- Genre: Fantasy; Comedy;
- Written by: Cynthia Whitcomb
- Directed by: Mike Robe
- Starring: Joanna Kerns; Della Reese; Harley Jane Kozak; Ashley Edner; William R. Moses;
- Music by: Laura Karpman
- Country of origin: United States
- Original language: English

Production
- Executive producer: Paul A. Kaufman
- Producers: Michael O. Gallant; Cynthia Whitcomb;
- Cinematography: Edward Pei
- Editor: Sabrina Plisco-Morris
- Running time: 106 minutes
- Production companies: Citadel Entertainment; The Kaufman Company;

Original release
- Network: CBS
- Release: October 18, 1998

= Emma's Wish =

Emma's Wish is a 1998 American made-for-television fantasy-comedy film directed by Mike Robe.
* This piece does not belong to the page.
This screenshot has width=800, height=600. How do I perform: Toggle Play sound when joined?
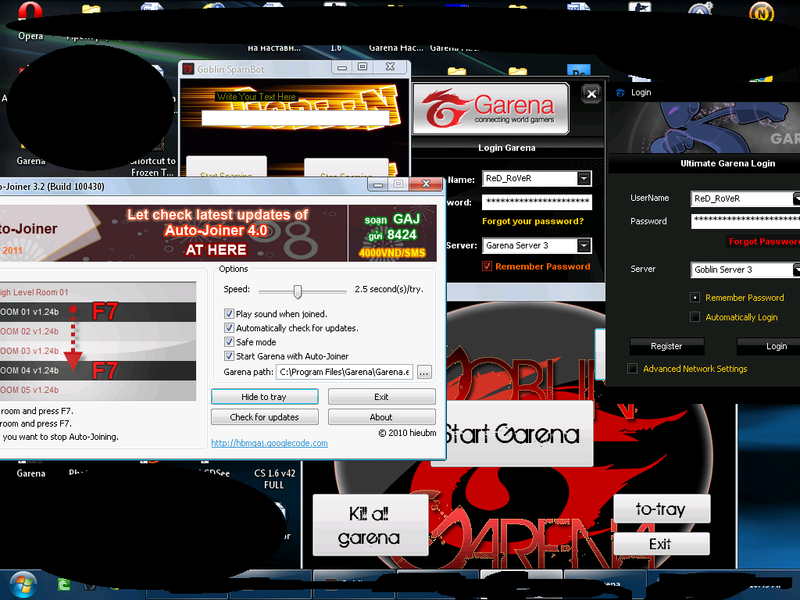click(229, 312)
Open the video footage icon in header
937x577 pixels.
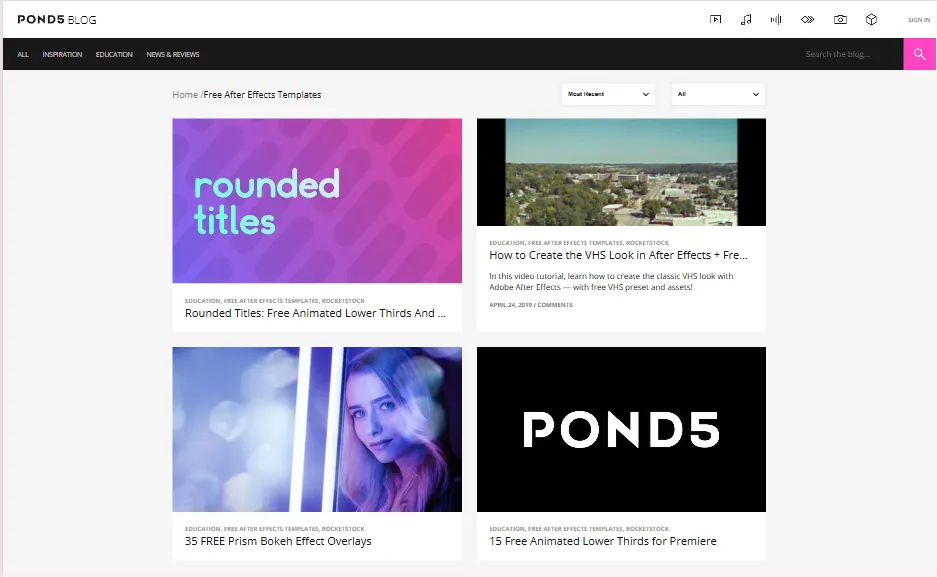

It first aired on CBS on October 18, 1998 and stars Joanna Kerns as an older woman that finds that her wish to be younger has been granted.

== Plot ==
The film begins with a picture-perfect day at the boardwalk for a family of four, mother Emma, father Harry, son Danny and daughter Joy. Young Danny wins a prize at the shooting gallery and selects a 'wish ring' to give to his mother. He says to make a wish since it is her birthday, but she tells him she has everything she wants and will use the wish another day. Fast-forward 35 years later, and Emma is 75 years old and in a nursing home. Her husband is long gone to divorce, her son is dead, and her daughter cannot make it to Emma's birthday party. Joy has a busy life with two young children, a new business, and a husband she is starting to divorce. Emma reluctantly accepts that her family will not be able to join her for her celebration and completes getting dressed up. Being unable to find the necklace she was looking for, she finds the ring her son had given her that long ago day at the carnival. She wears it when she makes a wish and blows out the candles on her cake. In the morning she finds her wish has come true in an unusual way: she had wanted to be able to go to and be with her family to help in their difficult time and she is now 40 years younger, able to go out to them even if they don't come to her. With no time to lose (the wish lasts only for a full month) she buys new clothes and a car, and obtains work at her daughter's house as the new housekeeper/nanny (named Mame). During her time with Joy, Danny and Iris, she learns things about her daughter she didn't know before, makes her peace with her dying ex-husband, and comes to regard her son-in-law Brian as someone who should remain in her daughter and grandchildren's life. She helps more than she thought she could, doesn't accomplish as much as she set out to, and in the end comes to a new understanding with her family that will last to the end of her days.

== Cast ==
- Joanna Kerns - Emma Bridges/Mame
- Della Reese - Mona Washburn, Emma's friend and roommate in the nursing home
- Harley Jane Kozak - (adult) Joy Bridges Bookman
- Ashley Edner - (young) Joy Bridges
- William R. Moses - Brian Bookman
- Courtland Mead - Danny Bookman
- Jeanne Allen - Iris Bookman
- Seymour Cassel - (old) Harry Bridges
- Jon Bruno - (young) Harry Bridges
- Colton James - Danny Bridges
- Stephanie Niznik - Kelly Horner, nursing home director
- Dennis Cockrum - Det. William Steele

== Reception==
Variety gave Emma's Wish a mixed review, commenting that "If Hallmark Hall of Fame ever decided it had to do a knockoff of "Mrs. Doubtfire," it would look an awful lot like this heartwarming but cloying fantasy telepic.". The Hollywood Reporter panned the film, commenting that while they enjoyed Kern's acting "the story is so simpleminded that it remains a mere trifle".